HM Motor Gun Boat 501 was a motor gunboat operated by Royal Navy Coastal Forces during the Second World War. The design, prepared by Bill Holt of the DNC's Boat Section, was unusual for a British light coastal forces' boat at the time in that it was of composite construction, whereas most MTBs and Motor Launches were entirely wooden-hulled. MGB 501's frames and various internal members were steel, with layers of diagonal wooden planking forming the exterior skin of the hull and wood for the remaining decks & bulkheads.

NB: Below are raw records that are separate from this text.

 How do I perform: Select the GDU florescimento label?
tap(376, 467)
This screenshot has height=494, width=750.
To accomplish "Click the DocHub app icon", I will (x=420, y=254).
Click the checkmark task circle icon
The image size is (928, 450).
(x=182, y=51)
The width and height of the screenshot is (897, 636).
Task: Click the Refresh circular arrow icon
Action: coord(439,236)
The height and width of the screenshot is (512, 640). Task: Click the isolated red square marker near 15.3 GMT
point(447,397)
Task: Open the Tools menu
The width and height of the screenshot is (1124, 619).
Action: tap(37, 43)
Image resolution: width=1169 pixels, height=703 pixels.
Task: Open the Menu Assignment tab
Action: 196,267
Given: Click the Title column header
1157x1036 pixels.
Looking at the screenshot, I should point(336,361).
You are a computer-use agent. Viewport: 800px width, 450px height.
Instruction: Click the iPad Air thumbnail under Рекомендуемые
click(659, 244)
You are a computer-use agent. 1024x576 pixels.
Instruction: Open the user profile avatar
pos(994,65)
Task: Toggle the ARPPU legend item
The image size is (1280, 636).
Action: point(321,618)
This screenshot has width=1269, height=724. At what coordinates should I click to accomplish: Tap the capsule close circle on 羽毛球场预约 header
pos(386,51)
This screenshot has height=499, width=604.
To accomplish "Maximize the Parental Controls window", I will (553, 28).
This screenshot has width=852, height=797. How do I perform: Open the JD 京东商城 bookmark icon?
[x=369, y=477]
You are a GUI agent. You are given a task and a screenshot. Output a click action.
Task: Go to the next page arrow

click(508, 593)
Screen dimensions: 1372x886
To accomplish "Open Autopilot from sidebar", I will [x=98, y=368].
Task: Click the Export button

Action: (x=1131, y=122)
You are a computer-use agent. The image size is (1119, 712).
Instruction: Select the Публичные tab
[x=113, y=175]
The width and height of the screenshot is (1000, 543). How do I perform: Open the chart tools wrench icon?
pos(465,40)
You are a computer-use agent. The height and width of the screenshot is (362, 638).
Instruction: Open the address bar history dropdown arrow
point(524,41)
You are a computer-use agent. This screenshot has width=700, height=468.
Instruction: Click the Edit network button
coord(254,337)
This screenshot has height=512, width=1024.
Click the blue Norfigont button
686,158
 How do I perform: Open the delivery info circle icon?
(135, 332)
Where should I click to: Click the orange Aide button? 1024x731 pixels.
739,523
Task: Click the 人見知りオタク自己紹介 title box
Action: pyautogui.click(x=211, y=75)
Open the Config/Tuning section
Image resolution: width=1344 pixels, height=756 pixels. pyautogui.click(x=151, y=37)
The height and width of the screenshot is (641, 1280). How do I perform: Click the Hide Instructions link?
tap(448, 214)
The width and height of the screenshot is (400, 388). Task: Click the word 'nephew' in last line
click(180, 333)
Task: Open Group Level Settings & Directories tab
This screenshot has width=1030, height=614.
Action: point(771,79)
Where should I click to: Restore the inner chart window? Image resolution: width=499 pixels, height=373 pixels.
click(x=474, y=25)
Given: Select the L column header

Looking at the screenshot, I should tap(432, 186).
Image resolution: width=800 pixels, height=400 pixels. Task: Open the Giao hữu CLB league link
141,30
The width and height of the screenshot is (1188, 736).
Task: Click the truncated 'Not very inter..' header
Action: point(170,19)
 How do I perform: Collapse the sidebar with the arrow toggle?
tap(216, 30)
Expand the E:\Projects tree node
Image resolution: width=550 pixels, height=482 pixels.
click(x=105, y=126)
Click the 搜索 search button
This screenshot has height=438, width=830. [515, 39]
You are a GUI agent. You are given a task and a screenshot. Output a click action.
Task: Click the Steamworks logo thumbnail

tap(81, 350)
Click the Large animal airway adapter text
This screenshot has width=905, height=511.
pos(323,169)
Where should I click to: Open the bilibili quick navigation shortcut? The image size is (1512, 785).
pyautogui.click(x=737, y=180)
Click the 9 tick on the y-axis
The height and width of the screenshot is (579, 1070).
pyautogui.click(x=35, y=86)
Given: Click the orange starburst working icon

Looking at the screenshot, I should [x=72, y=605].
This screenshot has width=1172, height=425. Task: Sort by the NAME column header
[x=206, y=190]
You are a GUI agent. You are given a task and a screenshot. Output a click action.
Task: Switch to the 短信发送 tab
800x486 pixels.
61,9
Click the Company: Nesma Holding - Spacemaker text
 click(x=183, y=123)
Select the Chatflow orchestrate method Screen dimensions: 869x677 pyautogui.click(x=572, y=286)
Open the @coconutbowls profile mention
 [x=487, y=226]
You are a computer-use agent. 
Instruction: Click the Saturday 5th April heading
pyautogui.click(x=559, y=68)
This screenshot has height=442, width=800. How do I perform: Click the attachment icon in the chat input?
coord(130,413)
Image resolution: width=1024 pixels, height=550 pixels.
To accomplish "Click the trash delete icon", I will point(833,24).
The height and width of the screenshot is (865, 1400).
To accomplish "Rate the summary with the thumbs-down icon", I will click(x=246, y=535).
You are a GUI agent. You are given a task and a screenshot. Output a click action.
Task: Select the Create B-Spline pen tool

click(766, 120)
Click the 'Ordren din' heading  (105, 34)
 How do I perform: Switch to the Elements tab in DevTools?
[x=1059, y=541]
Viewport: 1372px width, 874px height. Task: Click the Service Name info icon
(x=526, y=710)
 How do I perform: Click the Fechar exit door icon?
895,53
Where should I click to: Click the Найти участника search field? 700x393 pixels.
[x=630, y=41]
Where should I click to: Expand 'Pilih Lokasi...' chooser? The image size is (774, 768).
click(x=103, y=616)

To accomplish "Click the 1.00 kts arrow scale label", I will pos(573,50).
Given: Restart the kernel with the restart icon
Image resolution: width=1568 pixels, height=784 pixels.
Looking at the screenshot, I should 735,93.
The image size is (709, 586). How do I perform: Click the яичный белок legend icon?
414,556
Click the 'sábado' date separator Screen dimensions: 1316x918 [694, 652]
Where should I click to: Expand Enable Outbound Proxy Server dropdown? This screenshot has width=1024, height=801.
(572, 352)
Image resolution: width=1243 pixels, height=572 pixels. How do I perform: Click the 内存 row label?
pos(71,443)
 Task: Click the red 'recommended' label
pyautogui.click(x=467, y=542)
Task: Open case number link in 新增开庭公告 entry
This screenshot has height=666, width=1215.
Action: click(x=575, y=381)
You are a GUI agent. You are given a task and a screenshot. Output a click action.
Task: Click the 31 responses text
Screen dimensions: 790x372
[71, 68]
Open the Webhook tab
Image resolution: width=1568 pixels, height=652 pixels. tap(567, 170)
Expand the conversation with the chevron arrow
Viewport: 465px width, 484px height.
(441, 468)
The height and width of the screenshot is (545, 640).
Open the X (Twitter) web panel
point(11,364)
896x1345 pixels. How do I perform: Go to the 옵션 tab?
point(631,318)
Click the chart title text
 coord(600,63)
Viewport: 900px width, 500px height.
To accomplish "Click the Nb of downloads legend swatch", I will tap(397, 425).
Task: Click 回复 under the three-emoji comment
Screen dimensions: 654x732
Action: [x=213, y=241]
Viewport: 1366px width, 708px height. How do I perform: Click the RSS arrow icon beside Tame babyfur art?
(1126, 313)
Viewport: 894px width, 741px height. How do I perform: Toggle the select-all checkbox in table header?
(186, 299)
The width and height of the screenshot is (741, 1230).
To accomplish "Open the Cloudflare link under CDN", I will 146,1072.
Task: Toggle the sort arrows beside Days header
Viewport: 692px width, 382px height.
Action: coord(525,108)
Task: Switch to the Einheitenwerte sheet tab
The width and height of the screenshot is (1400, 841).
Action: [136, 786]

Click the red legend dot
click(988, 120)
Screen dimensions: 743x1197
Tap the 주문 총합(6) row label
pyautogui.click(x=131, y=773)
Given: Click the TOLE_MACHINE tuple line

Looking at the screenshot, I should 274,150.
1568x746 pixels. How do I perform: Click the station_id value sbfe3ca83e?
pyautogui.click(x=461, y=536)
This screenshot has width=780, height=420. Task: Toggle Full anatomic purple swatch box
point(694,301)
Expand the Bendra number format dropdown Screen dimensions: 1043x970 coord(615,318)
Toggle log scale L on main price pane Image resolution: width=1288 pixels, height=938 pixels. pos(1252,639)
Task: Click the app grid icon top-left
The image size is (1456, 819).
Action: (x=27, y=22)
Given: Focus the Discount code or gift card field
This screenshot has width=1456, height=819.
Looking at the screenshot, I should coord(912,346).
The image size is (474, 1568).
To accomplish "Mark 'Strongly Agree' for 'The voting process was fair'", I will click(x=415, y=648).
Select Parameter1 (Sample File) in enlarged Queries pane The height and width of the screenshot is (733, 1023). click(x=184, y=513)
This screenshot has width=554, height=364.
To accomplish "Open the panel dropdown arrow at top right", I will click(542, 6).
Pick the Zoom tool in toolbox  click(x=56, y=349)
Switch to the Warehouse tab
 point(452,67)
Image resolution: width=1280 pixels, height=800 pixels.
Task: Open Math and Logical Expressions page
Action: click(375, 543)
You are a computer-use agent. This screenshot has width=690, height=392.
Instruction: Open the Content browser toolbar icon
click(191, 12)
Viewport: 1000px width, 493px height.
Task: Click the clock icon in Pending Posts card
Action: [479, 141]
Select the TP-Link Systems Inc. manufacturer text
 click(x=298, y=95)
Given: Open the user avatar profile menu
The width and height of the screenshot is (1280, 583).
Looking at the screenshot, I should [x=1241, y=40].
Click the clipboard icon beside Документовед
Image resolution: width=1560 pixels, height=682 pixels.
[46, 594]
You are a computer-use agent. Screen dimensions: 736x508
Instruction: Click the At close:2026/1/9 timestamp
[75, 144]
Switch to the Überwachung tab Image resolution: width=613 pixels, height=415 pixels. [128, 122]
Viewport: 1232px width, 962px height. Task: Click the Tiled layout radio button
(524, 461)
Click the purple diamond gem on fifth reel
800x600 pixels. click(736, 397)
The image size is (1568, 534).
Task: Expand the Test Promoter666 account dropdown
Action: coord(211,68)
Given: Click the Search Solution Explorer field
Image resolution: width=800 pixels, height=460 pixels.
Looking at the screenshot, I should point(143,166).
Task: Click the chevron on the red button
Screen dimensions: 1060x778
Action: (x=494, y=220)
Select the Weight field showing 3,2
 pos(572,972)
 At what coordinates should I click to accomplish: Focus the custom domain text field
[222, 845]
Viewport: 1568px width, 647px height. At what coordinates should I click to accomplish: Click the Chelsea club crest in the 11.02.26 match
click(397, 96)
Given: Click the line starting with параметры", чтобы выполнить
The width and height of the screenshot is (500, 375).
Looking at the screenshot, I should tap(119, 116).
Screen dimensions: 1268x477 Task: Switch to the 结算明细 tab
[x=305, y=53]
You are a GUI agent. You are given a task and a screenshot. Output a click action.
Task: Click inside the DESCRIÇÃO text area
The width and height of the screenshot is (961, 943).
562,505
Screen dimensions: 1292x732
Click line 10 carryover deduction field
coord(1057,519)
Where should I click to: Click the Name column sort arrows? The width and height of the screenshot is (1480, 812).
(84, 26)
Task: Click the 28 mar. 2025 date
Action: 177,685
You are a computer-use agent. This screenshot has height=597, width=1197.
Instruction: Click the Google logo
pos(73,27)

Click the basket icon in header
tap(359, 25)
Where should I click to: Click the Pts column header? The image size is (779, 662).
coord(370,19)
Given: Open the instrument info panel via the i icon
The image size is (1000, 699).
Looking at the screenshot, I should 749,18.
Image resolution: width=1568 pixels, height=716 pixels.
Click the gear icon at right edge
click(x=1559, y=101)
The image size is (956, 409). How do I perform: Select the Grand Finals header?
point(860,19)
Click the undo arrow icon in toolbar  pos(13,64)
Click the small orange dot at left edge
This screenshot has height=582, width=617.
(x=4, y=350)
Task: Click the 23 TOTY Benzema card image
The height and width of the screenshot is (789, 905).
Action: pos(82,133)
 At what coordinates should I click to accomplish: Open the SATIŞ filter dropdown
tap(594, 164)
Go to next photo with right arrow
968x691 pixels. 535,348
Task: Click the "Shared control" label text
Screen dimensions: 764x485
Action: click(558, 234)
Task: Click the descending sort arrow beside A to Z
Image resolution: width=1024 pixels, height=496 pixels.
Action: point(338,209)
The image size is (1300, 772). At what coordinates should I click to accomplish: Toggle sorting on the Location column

She was initially designed as a combined anti-submarine boat and motor torpedo boat,but was completed as a Motor Gun Boat. Based on the lessons of combat experience with the early MA/SBs following their conversion to MGBs, MGB 501's initial designed gun armament, which would have included a 2-pdr Rolls gun, was replaced with a suite that would have provided greater reliability and volume of fire in battle (a Vickers pom-pom and an Oerlikon cannon). Retaining her 21-inch torpedo tubes, she therefore completed for service as a combined motor gun & torpedo boat (much like the 'E' boats or schnellboote) whilst being designated purely as an MGB.

Loss
HM MGB 501 was lost off Land's End on 27 July 1942, after an internal explosion.

Notes

 Gardiner, Robert and Chesneau, Roger, Conway's All the World's Fighting Ships 1922–1946, Conway Maritime Press, 1980. .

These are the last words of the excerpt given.